> REQUIREMENT 1:
Answer these questions from the passage on cryptococcal infection of the central nervous system:
(a) In what share of patients with cryptococcal CNS disease is no pneumonitis found?
(b) Besides the lung and the CNS, which sites do cryptococci invade?
(c) Which pathway of complement is absent in the CSF?
> REQUIREMENT 2:
Write the next part of the passage on cryptococcal infection of the central nervous system, picking up after its final sentence.
━━ TEXT UNDER STUDY ━━
Cryptococcus neoformans spreads hematogenously to the CNS from pulmonary foci, which may be subclinical. No pneumonitis is found in more than 85% of patients with cryptococcal CNS disease. In addition to invading the lung and CNS, cryptococci also invade the skin, bone, and genitourinary tract, but meninges appear to be the preferred site. The reasons are not clear, but several suggestions have been made. For one, cryptococcal capsule antigens may have limited ability to induce an inflammatory response in the cerebrospinal fluid. Furthermore, the alternative pathway of complement is absent in the CSF. By contrast, CSF is a good growth medium for the organism in culture, possibly because of trophic properties of dopamine and other neurotransmitters in the CSF and the absence of cryptococcus-toxic proteins.
━━━
━━ SUPPLIED INFORMATION ━━
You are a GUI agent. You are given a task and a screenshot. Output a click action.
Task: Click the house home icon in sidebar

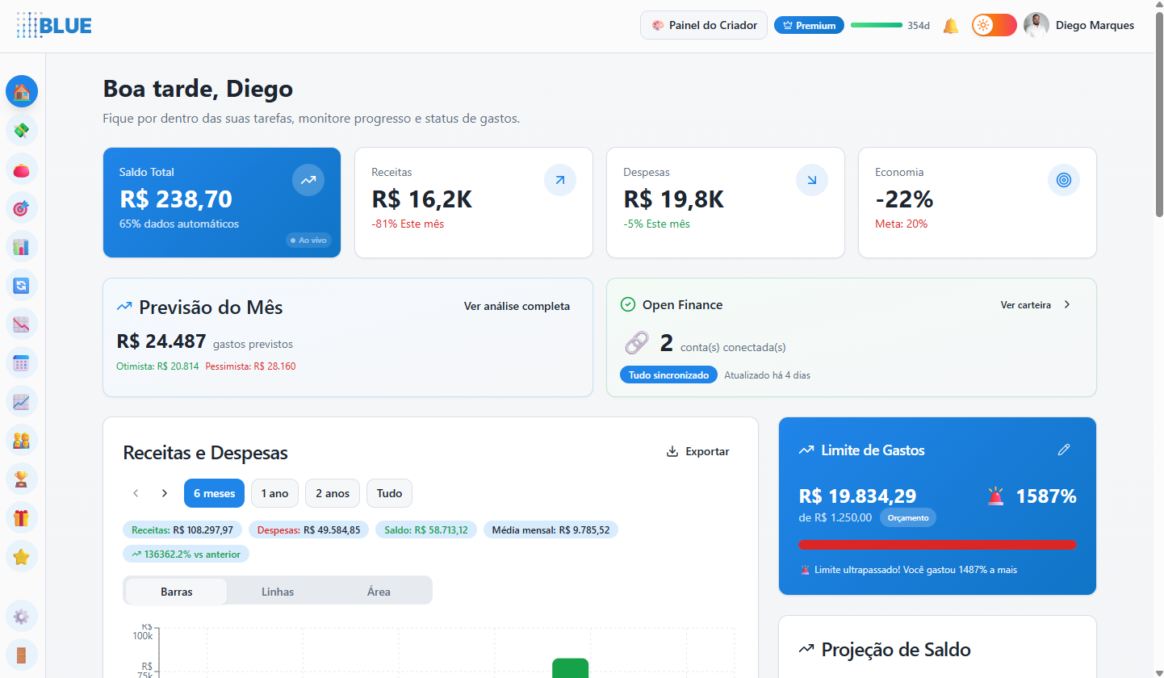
━━━
> EXERCISE RESULT 1:
(a) More than 85%.
(b) The skin, bone, and genitourinary tract.
(c) The alternative pathway.

> EXERCISE RESULT 2:
Cryptococcal disease usually develops only when CD4+ lymphocyte counts fall below 100 cells/μL. At this stage, macrophage function also is impaired.

Immune reconstitution inflammatory syndrome occurs in some patients after treatment with highly active antiretroviral therapy (HAART). This syndrome is a paradoxical deterioration in the clinical status despite satisfactory control of viral replication and improvement of CD4+ counts as a result of an exuberant inflammatory response toward previously diagnosed or latent opportunistic pathogens.